- Opening Delimiter -
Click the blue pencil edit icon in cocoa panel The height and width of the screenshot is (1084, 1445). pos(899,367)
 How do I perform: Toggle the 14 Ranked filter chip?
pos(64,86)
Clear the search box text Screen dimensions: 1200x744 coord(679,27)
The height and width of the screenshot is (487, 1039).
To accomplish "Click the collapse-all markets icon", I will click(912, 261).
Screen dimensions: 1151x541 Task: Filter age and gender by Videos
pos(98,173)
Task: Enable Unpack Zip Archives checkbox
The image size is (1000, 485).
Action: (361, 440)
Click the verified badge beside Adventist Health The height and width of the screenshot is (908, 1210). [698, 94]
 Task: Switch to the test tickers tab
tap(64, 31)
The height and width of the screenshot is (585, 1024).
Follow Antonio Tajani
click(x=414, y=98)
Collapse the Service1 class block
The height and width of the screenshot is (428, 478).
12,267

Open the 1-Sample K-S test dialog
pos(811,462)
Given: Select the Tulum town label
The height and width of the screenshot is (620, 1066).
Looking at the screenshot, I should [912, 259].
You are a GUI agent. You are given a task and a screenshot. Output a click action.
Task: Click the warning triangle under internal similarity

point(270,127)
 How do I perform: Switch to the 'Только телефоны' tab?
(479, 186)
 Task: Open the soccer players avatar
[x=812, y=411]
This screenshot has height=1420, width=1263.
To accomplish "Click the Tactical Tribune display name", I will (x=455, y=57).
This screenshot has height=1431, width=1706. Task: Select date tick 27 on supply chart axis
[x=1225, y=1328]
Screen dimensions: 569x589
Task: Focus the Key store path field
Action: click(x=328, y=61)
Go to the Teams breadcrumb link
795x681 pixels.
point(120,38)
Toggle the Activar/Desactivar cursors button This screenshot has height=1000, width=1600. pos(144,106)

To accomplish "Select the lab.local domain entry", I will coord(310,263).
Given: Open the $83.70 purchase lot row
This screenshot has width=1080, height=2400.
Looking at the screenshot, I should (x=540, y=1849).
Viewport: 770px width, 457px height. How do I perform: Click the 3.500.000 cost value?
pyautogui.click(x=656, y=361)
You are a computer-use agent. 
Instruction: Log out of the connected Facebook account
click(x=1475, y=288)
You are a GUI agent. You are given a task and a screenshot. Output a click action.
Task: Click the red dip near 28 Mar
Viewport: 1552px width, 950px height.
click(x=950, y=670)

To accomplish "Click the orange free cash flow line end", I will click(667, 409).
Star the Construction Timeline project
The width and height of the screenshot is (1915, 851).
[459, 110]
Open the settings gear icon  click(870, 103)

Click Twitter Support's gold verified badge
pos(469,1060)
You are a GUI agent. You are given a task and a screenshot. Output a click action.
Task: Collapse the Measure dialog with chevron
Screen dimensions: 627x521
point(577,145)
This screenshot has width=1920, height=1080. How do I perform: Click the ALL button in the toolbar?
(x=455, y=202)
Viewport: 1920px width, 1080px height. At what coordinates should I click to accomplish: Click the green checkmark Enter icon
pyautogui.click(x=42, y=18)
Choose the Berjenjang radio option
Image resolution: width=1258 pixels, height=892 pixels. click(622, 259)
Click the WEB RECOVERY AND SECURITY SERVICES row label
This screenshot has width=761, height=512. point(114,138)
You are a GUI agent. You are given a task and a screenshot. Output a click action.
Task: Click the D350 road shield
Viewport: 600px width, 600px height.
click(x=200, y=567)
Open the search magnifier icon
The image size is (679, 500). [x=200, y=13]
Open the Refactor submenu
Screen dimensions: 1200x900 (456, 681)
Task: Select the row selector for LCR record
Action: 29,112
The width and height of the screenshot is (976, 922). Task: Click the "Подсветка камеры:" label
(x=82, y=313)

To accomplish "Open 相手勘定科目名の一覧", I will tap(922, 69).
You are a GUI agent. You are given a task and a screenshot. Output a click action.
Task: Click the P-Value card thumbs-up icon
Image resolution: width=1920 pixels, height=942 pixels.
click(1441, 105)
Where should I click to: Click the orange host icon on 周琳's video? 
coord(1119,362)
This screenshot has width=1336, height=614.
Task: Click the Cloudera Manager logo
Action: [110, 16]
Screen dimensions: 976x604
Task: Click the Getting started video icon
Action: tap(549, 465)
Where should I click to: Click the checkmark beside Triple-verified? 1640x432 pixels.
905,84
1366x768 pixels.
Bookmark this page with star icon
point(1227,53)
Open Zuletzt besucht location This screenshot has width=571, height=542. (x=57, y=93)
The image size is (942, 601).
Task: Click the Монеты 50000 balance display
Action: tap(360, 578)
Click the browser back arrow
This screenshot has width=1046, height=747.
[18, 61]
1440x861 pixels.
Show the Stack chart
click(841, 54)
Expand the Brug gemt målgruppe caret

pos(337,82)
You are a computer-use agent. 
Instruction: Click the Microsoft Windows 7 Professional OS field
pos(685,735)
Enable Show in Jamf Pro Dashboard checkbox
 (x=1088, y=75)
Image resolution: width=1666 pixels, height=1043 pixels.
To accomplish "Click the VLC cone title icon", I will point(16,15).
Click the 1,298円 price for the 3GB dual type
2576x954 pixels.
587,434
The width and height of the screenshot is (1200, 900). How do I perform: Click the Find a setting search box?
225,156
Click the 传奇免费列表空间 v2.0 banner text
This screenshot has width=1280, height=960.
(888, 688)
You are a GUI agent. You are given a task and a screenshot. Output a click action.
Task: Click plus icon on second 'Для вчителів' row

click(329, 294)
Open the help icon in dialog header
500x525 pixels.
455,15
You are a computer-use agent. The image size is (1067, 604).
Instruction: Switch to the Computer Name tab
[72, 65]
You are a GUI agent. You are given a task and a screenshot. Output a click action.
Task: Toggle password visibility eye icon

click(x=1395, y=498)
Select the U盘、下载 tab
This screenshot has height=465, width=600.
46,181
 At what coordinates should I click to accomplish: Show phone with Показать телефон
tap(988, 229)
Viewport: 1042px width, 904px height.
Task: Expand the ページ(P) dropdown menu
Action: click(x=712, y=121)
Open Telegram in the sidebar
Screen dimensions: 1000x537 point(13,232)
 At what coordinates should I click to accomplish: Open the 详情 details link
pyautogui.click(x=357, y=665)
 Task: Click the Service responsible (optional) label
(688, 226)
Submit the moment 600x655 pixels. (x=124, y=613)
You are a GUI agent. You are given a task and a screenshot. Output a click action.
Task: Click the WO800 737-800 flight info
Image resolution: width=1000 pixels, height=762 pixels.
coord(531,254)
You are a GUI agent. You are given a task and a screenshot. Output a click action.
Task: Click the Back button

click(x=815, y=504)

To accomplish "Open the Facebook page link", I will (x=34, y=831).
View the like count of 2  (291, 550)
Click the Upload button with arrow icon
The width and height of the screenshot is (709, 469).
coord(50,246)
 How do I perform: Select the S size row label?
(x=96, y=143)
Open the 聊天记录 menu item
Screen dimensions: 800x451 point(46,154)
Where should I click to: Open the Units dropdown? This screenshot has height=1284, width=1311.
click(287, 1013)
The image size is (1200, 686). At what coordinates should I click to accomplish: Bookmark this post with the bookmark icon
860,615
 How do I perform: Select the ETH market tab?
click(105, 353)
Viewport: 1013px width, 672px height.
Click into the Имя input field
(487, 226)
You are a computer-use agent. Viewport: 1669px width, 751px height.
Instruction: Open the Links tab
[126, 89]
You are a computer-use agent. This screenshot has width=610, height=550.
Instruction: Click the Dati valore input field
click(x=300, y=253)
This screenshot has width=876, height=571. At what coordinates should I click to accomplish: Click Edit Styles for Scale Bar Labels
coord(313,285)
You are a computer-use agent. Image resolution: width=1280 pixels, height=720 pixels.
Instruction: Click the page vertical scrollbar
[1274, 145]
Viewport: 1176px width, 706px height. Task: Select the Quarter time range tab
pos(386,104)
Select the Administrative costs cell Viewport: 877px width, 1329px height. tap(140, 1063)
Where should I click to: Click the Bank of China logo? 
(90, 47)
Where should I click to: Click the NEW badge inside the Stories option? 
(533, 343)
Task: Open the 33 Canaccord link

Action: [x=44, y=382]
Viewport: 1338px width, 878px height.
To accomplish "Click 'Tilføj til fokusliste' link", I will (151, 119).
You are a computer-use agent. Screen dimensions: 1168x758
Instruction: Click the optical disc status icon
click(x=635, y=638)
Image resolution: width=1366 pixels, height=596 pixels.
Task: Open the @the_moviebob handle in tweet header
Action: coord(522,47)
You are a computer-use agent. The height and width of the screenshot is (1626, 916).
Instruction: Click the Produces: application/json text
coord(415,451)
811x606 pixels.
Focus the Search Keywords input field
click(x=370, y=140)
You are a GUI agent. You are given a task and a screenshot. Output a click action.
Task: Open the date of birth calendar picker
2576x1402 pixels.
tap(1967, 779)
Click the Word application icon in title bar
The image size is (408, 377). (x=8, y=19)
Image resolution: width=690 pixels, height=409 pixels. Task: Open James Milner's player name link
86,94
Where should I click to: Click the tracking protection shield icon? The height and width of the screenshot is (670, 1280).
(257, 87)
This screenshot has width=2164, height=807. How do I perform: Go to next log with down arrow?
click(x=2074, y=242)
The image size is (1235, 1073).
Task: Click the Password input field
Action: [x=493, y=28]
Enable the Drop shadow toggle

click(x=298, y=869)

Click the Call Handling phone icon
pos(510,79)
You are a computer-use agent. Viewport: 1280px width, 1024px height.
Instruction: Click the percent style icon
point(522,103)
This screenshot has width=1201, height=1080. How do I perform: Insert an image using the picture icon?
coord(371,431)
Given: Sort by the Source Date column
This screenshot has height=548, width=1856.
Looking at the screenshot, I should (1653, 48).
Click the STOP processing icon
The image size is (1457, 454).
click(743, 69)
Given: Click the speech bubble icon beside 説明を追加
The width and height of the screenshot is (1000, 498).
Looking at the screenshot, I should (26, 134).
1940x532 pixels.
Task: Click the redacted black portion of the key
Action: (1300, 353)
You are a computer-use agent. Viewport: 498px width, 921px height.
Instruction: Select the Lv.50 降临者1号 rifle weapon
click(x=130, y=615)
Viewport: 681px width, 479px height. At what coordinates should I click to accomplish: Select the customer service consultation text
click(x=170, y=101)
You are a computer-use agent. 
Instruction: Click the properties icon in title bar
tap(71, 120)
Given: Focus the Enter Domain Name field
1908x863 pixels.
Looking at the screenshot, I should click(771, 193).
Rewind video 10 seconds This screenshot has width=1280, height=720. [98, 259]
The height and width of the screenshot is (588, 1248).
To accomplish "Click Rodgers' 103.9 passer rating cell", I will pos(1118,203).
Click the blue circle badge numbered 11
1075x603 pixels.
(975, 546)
- Closing Delimiter -
Please say how many lines in the records above contain the string "cell", giving no other words.

2